### What to do:
Pull each line containing "agent" from the data.

[Stored items]

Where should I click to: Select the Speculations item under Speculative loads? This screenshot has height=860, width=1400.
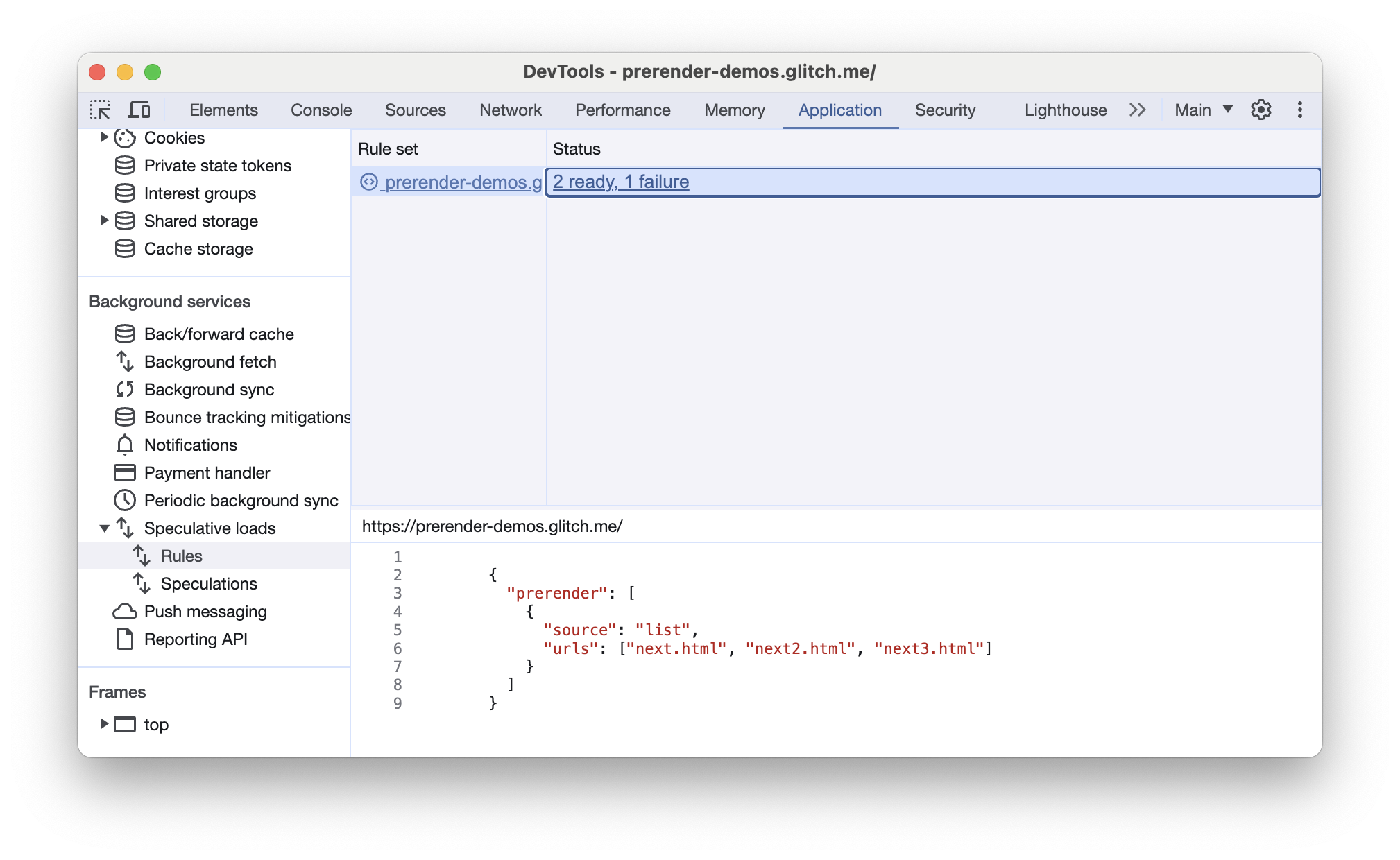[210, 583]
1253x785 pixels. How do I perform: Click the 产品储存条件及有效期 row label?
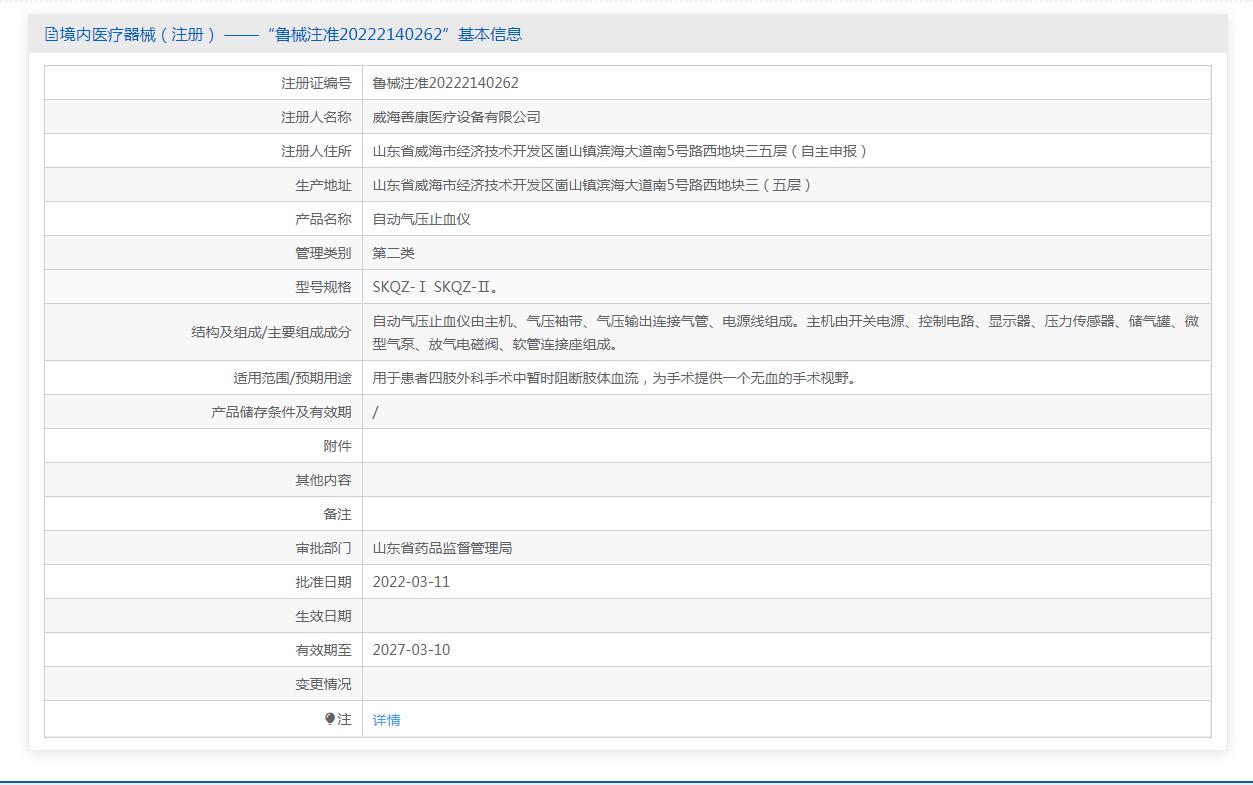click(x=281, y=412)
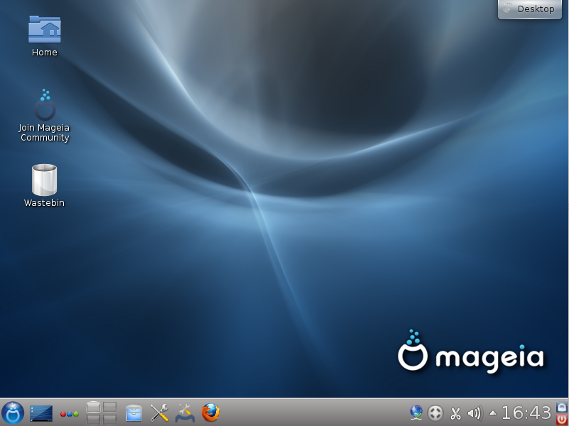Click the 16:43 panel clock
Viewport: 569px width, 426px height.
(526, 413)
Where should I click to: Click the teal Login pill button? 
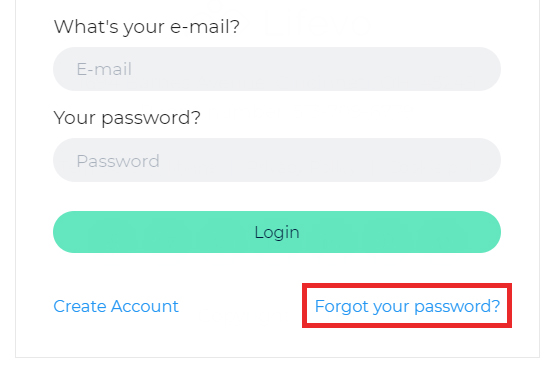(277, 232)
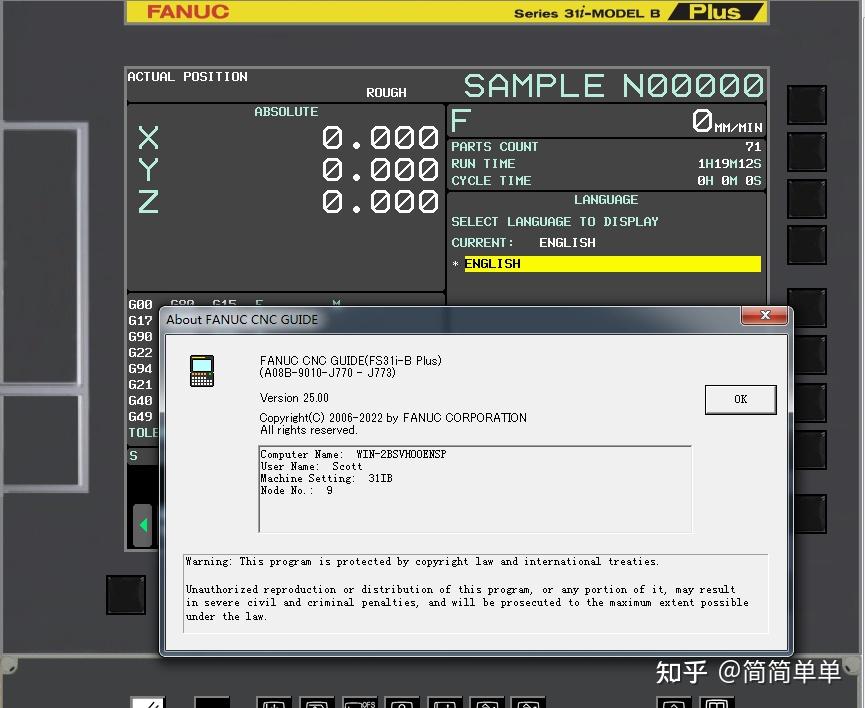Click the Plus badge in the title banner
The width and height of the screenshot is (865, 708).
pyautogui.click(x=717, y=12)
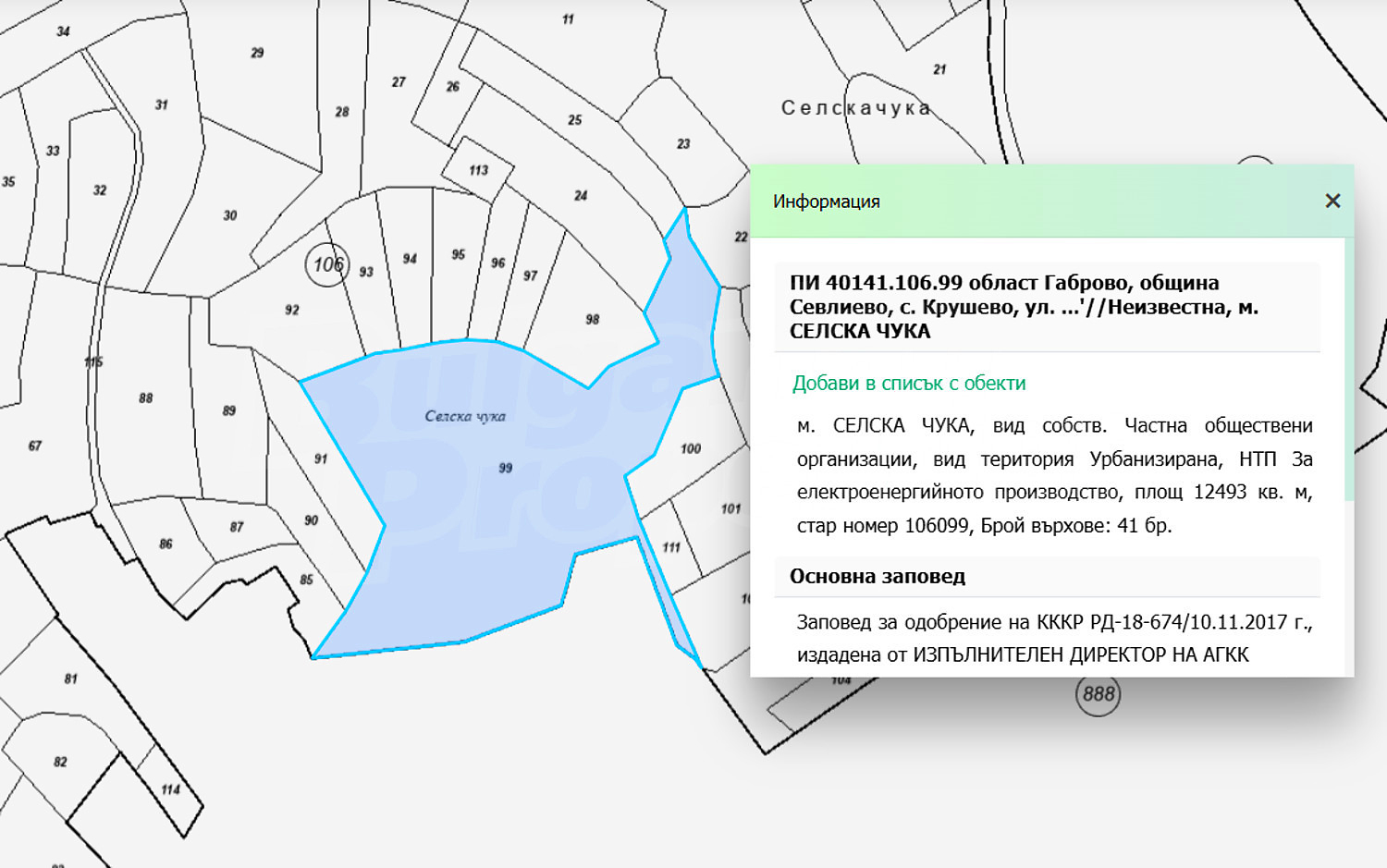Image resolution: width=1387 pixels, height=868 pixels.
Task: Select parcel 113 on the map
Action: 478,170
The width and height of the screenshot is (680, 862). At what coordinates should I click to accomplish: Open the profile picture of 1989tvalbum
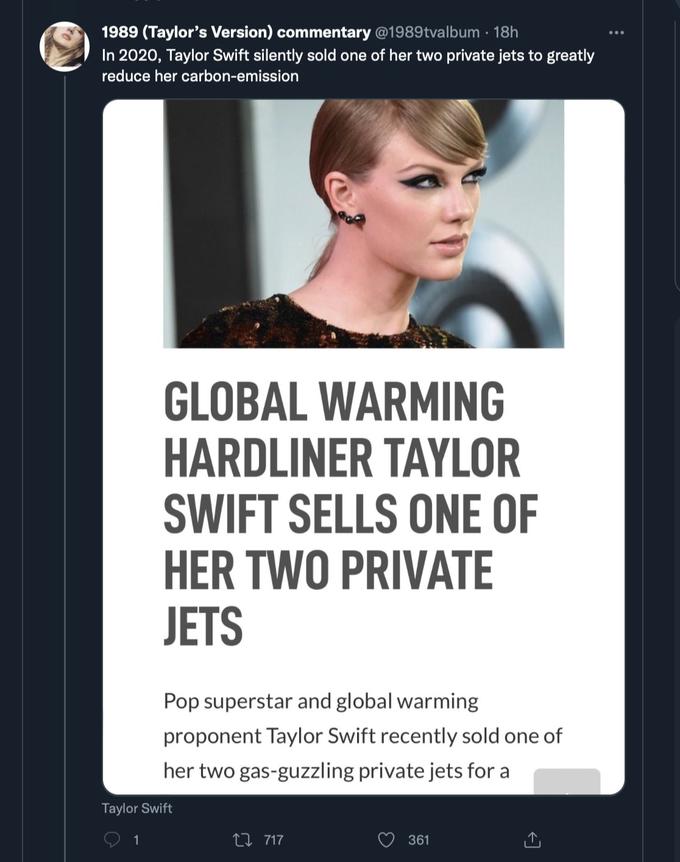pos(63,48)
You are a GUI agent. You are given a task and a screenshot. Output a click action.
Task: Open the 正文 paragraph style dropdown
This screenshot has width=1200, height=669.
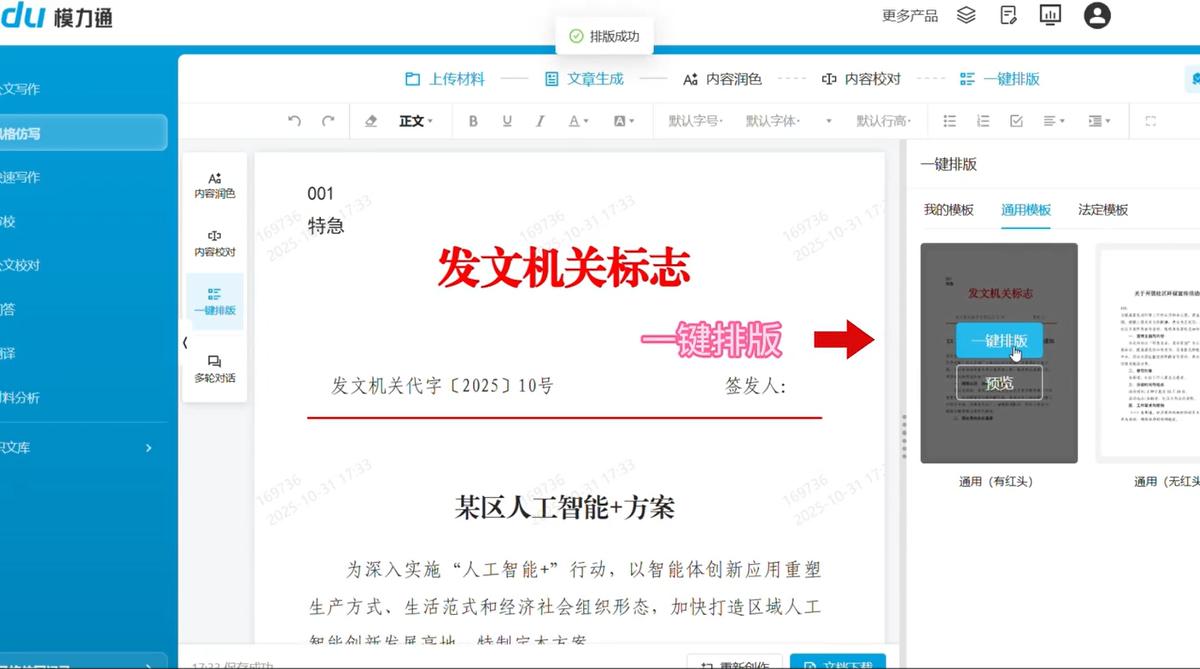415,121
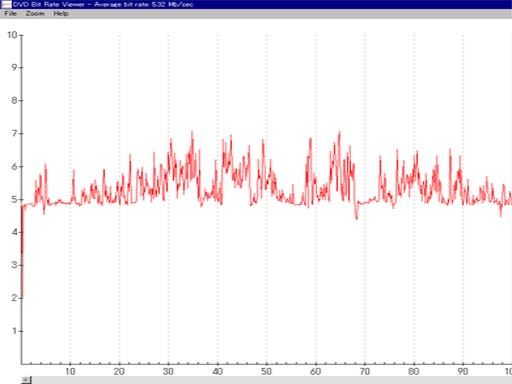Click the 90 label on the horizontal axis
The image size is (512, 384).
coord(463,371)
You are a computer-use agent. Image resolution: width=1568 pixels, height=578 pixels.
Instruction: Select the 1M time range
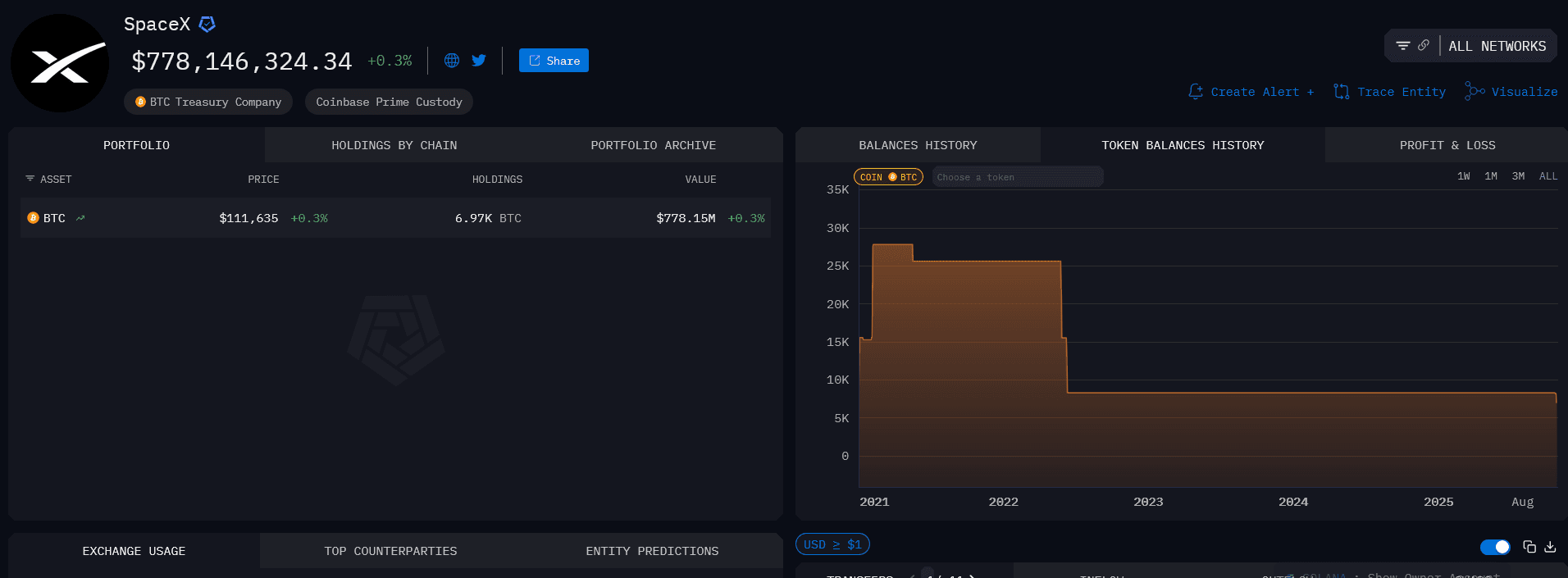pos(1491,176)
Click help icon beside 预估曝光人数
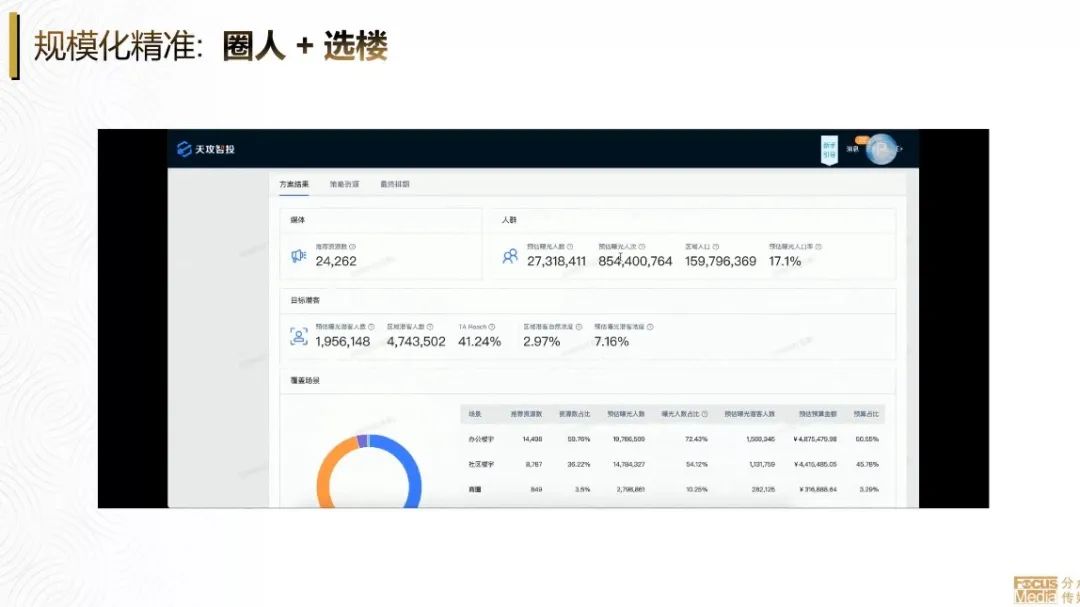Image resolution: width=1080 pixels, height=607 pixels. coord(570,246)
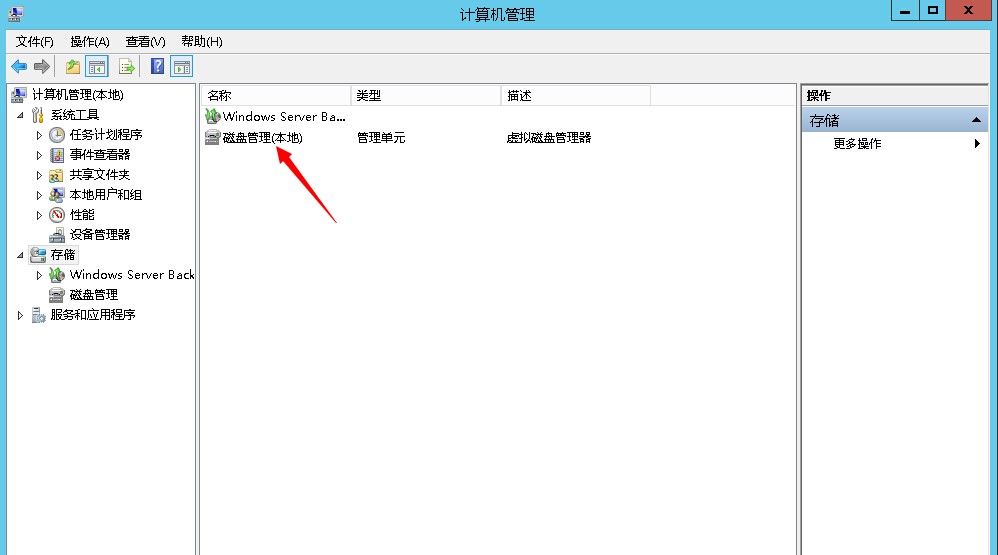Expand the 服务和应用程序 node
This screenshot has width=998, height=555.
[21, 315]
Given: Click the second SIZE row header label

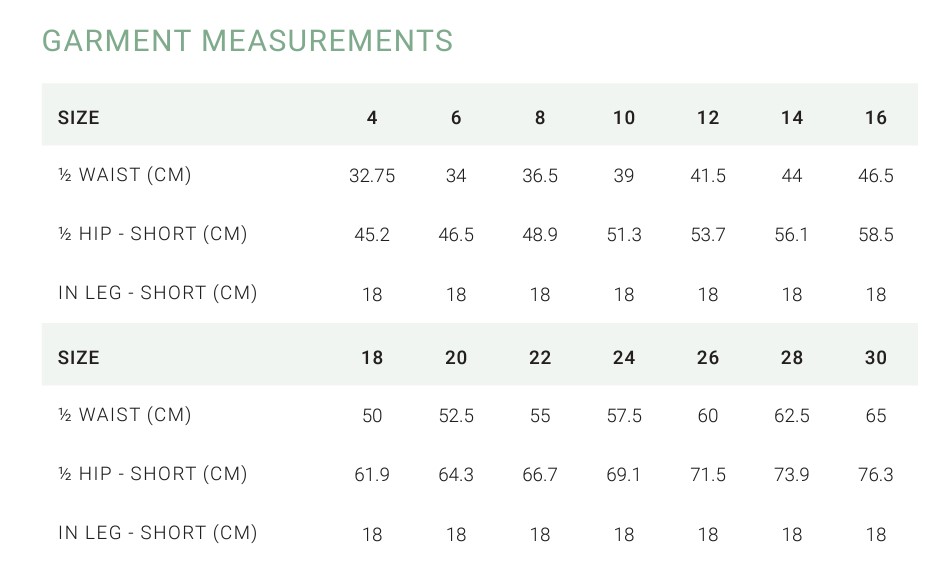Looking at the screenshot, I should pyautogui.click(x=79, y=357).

### Written answer:
You are a GUI agent. You are given a task and a screenshot. Output a click action.
You are a computer-use agent. Image resolution: width=1568 pixels, height=578 pixels.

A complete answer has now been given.